Chan's technique is the culmination of many years of development. He was born in a poor part of Fuzhou in 1958, and left school at the age of 13. In order to support his family, he became an apprentice to a sculptor making Chinese religious iconography.
 
He went on to study Western sculpture, and in 1974 set up his own workshop. After being commissioned by a Taiwanese art collector to make a jeweled "stupa", or Buddhist reliquary, Chan's focus shifted from sculpture to jewelry and he began to explore innovative techniques.
He began setting jewels in titanium instead of gold, which allowed him to create "jewelry sculptures" that were still light enough to wear. He also experimented with using gems to fix each other in place, rather than metal settings, as well as new methods of cutting jade.
 
 
But his dream was to find an entirely new way of working with gemstones. Gradually, he refined his ideas until he arrived at the concept of reverse cutting.
In the Eighties he began to practice, using cheap crystals. But after a year-and-a-half, he realized that the tools he had been using were not equal to the task.
So he visited factories that produced medical instruments, and after six months of research, came up with the idea of modifying a dentist's drill.
The rest is history. "It was the only way to satisfy the standard I wanted to achieve," he says.
 
The height of exclusivity
 
Chan was the first Asian artist to exhibit his work at the prestigious Bienalle des Antiquaires in Paris. In 2012, he showed "Great Wall", a necklace made of diamond maple leaves with a central jade stone. It sold for $73.5 million.

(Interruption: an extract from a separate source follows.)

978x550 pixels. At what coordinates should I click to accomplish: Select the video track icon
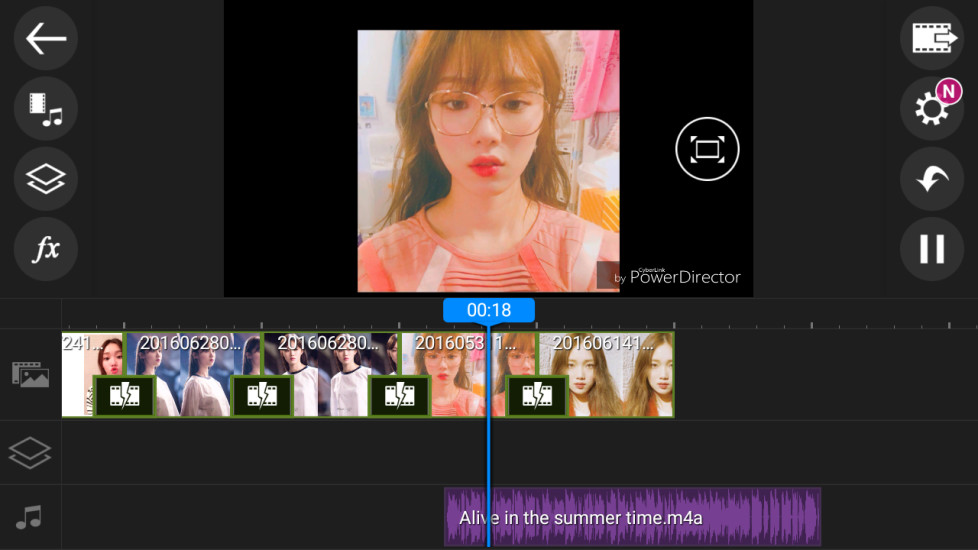[30, 375]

This year, he showed "Vividity", a brooch featuring a deep pink, 64-carat Elbaite tourmaline surrounded by rubies and colored diamonds.

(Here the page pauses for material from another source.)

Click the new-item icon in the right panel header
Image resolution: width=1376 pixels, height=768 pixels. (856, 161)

These pieces of jewelry carry such an aura of exclusivity that it is rare to find a Chan piece on the open market. Most of his work is sold directly to collectors, who are loath to sell them on.
When they are put up for sale, they carry hefty price tags. Two years ago, a small pair of Chan earrings sold in Hong Kong for $555,000.
 
"Each piece can take me thousands of hours," he says. "It is like going on a journey each time."